Charlize Theron is the action star movies need right now and over the past couple years she has more than delivered on her action bona fides. First she stole Mad Max: Fury Road from star Tom Hardy and now she gets her own full-blown, no-holds-barred, bone-crushing thriller, Atomic Blonde.
Purely as a spectacle, Atomic Blonde is a blast from start-to-finish, weaving moments of intrigue in between Theron breaking the bones of anyone who crosses her path. She stars as Lorraine Broughton, a MI6 agent, who has been brought in for questioning by her superiors (Toby Jones and John Goodman) after a mission went sideways. The movie begins in a dimly lit interrogation room and works backwards through the events that put her in that room.

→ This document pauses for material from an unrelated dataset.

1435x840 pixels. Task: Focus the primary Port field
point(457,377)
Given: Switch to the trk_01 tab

“…a parade of sketchy characters and double crosses.”
Lorraine was sent to Berlin to investigate the murder of an agent and retrieve a list, which contains the names of different agents’ identities. From the moment her stiletto hits the ground in Berlin, she is clearly not welcomed and already getting in some brutal fights. She partners up with the strange and questionable David Percival (James McAvoy), who she barely trusts from the moment they meet.
Atomic Blonde is a parade of sketchy characters and double crosses, sometimes getting in the way of itself. Eddie Marsan shows up as Spyglass, who might have some important information regarding the list, and Sofia Boutella plays Delphine Lasalle, a French spy with a romantic infatuation for Lorraine. Marsan has long been a reliable character actor but it was nice for Boutella to have a role that allowed her to do a bit more than what the lousy The Mummy offered her.

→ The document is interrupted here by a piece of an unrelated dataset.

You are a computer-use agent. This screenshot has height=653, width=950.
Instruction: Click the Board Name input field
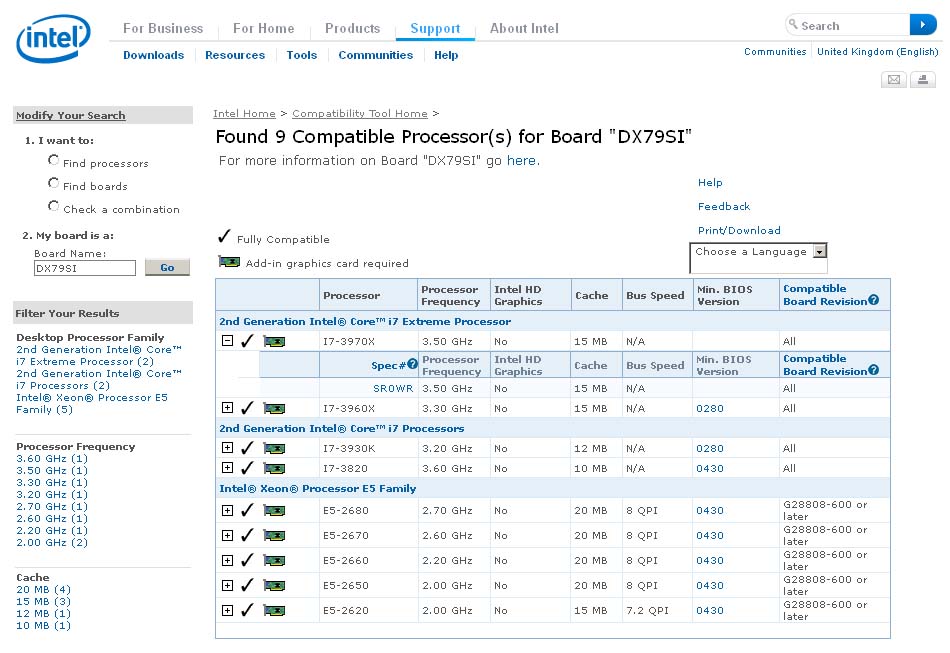click(x=85, y=268)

“Atomic Blonde is about the action and director David Leitch offers just the right amount to make the movie breathtakingly entertaining…”

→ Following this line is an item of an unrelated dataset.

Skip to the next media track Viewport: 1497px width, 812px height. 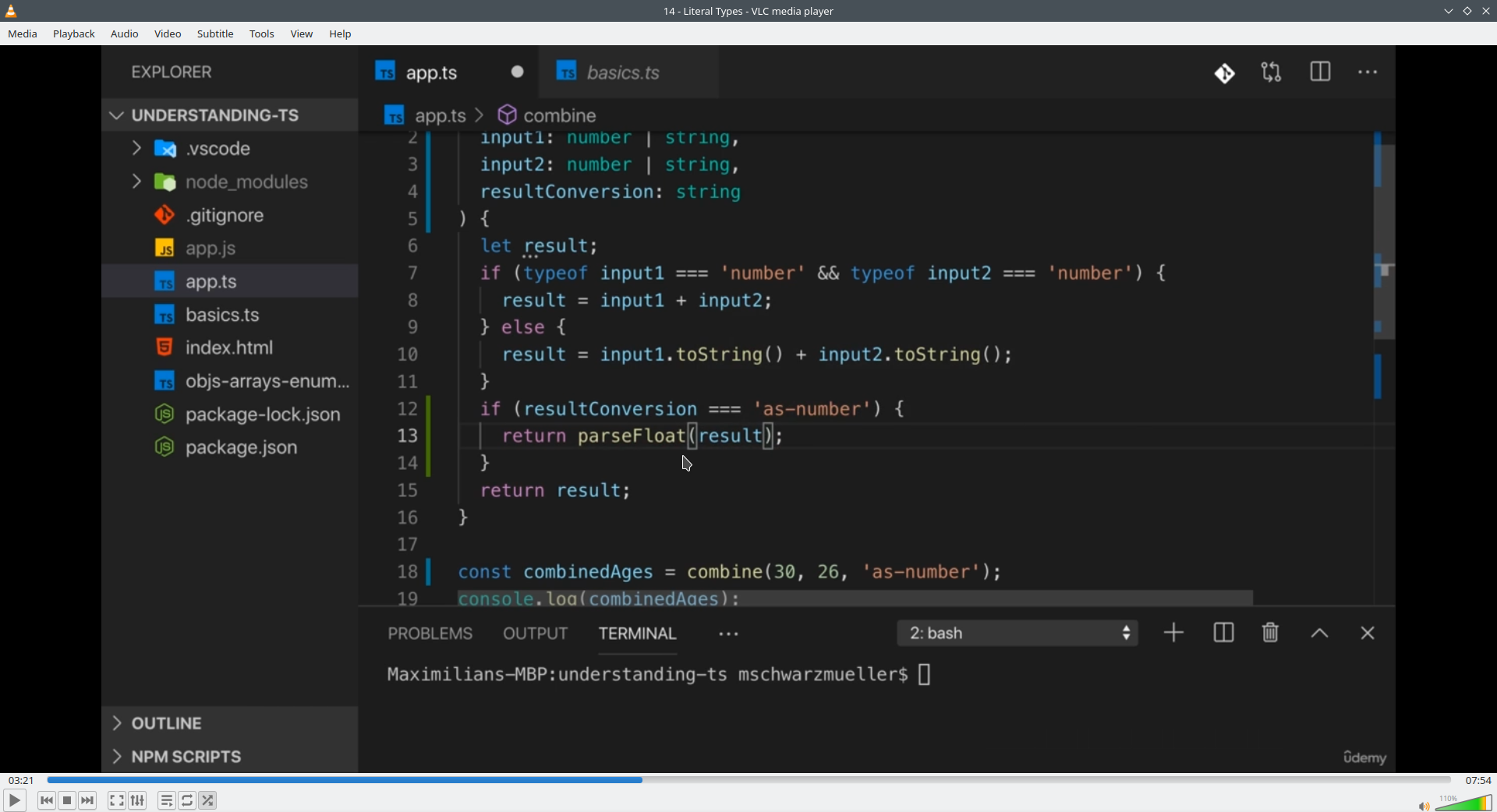point(88,800)
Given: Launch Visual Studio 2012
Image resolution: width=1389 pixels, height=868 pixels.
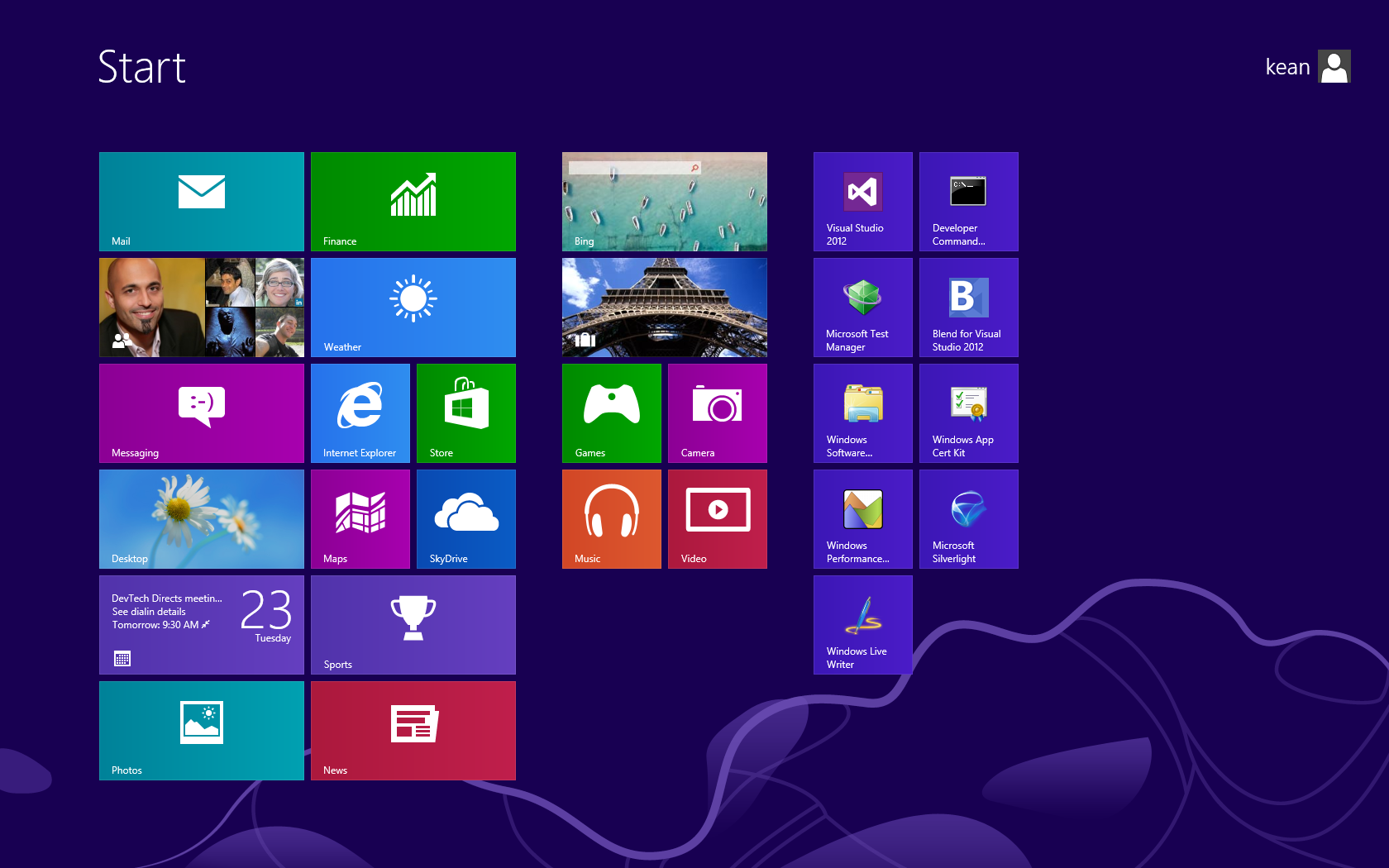Looking at the screenshot, I should coord(862,201).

But this is Theron’s film and nobody better get in her way. Lorraine is a stoic, no-nonsense character, who conveys so much rage and anger with the mere flicker of her eye. Once she is engaged in combat, a fierce fighter is unleashed and Theron revels in every face she dents and every bullet she fires. This is a rare movie that lets the star get bruised and battered, walking away from fights with more than just that movie star scratch on her face. She wears every black eye with pride because they other guy most likely didn’t get up after their fight.
At the end of the day, Atomic Blonde is about the action and director David Leitch offers just the right amount to make the movie breathtakingly entertaining. While Leitch was an uncredited director for John Wick, this is technically his first film and his years of stunt work come in handy to capture the well-choreographed mayhem.
Atomic Blonde doesn’t reinvent the wheel and never really tries to. It occasionally gets tangled in its own web but it accomplishes what it set out to do.